The problem >>
The entire listing below should be output exactly as it stands.

Records for this task >>
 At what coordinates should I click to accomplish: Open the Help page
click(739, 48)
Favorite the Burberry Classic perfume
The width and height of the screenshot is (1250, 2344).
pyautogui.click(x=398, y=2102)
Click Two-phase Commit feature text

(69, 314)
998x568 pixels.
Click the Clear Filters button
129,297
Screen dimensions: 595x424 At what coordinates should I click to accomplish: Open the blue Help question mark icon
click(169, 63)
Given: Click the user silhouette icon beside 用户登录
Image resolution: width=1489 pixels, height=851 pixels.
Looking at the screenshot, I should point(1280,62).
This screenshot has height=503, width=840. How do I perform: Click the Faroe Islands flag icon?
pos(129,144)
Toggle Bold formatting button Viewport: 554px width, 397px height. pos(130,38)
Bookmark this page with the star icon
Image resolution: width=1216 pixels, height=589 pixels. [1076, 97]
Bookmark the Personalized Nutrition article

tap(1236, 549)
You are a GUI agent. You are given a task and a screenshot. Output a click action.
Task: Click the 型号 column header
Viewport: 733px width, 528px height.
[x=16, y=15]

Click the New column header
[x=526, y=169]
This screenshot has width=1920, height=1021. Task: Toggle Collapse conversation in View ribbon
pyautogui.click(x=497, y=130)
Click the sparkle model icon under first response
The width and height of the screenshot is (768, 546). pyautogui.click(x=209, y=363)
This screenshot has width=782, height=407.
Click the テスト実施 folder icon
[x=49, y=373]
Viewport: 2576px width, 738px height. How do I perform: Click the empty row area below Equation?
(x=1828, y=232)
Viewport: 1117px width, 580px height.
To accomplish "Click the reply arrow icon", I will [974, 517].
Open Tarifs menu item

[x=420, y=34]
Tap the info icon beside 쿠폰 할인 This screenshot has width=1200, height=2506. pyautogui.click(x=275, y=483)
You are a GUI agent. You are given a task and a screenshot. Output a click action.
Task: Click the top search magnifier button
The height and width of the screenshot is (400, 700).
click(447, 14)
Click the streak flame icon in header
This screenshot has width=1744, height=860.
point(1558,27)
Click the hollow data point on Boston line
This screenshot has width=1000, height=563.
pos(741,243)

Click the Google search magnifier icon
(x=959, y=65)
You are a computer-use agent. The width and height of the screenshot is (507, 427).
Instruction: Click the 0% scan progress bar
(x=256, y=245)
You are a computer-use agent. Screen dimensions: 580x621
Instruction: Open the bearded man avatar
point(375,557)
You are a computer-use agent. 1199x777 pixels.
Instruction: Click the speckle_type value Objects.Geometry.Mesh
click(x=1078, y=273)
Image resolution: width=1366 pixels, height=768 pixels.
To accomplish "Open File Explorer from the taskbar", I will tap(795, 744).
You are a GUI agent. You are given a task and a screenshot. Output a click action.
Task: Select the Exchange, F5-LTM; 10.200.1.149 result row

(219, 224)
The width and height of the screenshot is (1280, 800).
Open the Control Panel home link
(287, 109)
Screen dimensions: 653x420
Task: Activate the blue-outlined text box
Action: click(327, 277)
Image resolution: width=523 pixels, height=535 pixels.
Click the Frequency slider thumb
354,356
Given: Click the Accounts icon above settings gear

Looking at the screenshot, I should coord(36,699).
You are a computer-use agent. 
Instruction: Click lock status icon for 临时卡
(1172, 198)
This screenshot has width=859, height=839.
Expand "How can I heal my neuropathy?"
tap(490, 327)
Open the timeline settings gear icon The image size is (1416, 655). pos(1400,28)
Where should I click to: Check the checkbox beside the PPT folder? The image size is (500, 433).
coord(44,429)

Task result >>
 At what coordinates should I click to accomplish: Open the Help page
click(739, 48)
Favorite the Burberry Classic perfume
The width and height of the screenshot is (1250, 2344).
pyautogui.click(x=398, y=2102)
Click Two-phase Commit feature text

(69, 314)
998x568 pixels.
Click the Clear Filters button
129,297
Screen dimensions: 595x424 At what coordinates should I click to accomplish: Open the blue Help question mark icon
click(169, 63)
Given: Click the user silhouette icon beside 用户登录
Image resolution: width=1489 pixels, height=851 pixels.
Looking at the screenshot, I should point(1280,62).
This screenshot has height=503, width=840. How do I perform: Click the Faroe Islands flag icon?
pos(129,144)
Toggle Bold formatting button Viewport: 554px width, 397px height. pos(130,38)
Bookmark this page with the star icon
Image resolution: width=1216 pixels, height=589 pixels. [1076, 97]
Bookmark the Personalized Nutrition article

tap(1236, 549)
You are a GUI agent. You are given a task and a screenshot. Output a click action.
Task: Click the 型号 column header
Viewport: 733px width, 528px height.
[x=16, y=15]

Click the New column header
[x=526, y=169]
This screenshot has width=1920, height=1021. Task: Toggle Collapse conversation in View ribbon
pyautogui.click(x=497, y=130)
Click the sparkle model icon under first response
The width and height of the screenshot is (768, 546). pyautogui.click(x=209, y=363)
This screenshot has width=782, height=407.
Click the テスト実施 folder icon
[x=49, y=373]
Viewport: 2576px width, 738px height. How do I perform: Click the empty row area below Equation?
(x=1828, y=232)
Viewport: 1117px width, 580px height.
To accomplish "Click the reply arrow icon", I will [974, 517].
Open Tarifs menu item

[x=420, y=34]
Tap the info icon beside 쿠폰 할인 This screenshot has width=1200, height=2506. pyautogui.click(x=275, y=483)
You are a GUI agent. You are given a task and a screenshot. Output a click action.
Task: Click the top search magnifier button
The height and width of the screenshot is (400, 700).
click(447, 14)
Click the streak flame icon in header
This screenshot has width=1744, height=860.
point(1558,27)
Click the hollow data point on Boston line
This screenshot has width=1000, height=563.
pos(741,243)

Click the Google search magnifier icon
(x=959, y=65)
You are a computer-use agent. The width and height of the screenshot is (507, 427).
Instruction: Click the 0% scan progress bar
(x=256, y=245)
You are a computer-use agent. Screen dimensions: 580x621
Instruction: Open the bearded man avatar
point(375,557)
You are a computer-use agent. 1199x777 pixels.
Instruction: Click the speckle_type value Objects.Geometry.Mesh
click(x=1078, y=273)
Image resolution: width=1366 pixels, height=768 pixels.
To accomplish "Open File Explorer from the taskbar", I will tap(795, 744).
You are a GUI agent. You are given a task and a screenshot. Output a click action.
Task: Select the Exchange, F5-LTM; 10.200.1.149 result row

(219, 224)
The width and height of the screenshot is (1280, 800).
Open the Control Panel home link
(287, 109)
Screen dimensions: 653x420
Task: Activate the blue-outlined text box
Action: click(327, 277)
Image resolution: width=523 pixels, height=535 pixels.
Click the Frequency slider thumb
354,356
Given: Click the Accounts icon above settings gear

Looking at the screenshot, I should coord(36,699).
You are a computer-use agent. 
Instruction: Click lock status icon for 临时卡
(1172, 198)
This screenshot has width=859, height=839.
Expand "How can I heal my neuropathy?"
tap(490, 327)
Open the timeline settings gear icon The image size is (1416, 655). pos(1400,28)
Where should I click to: Check the checkbox beside the PPT folder? The image size is (500, 433).
coord(44,429)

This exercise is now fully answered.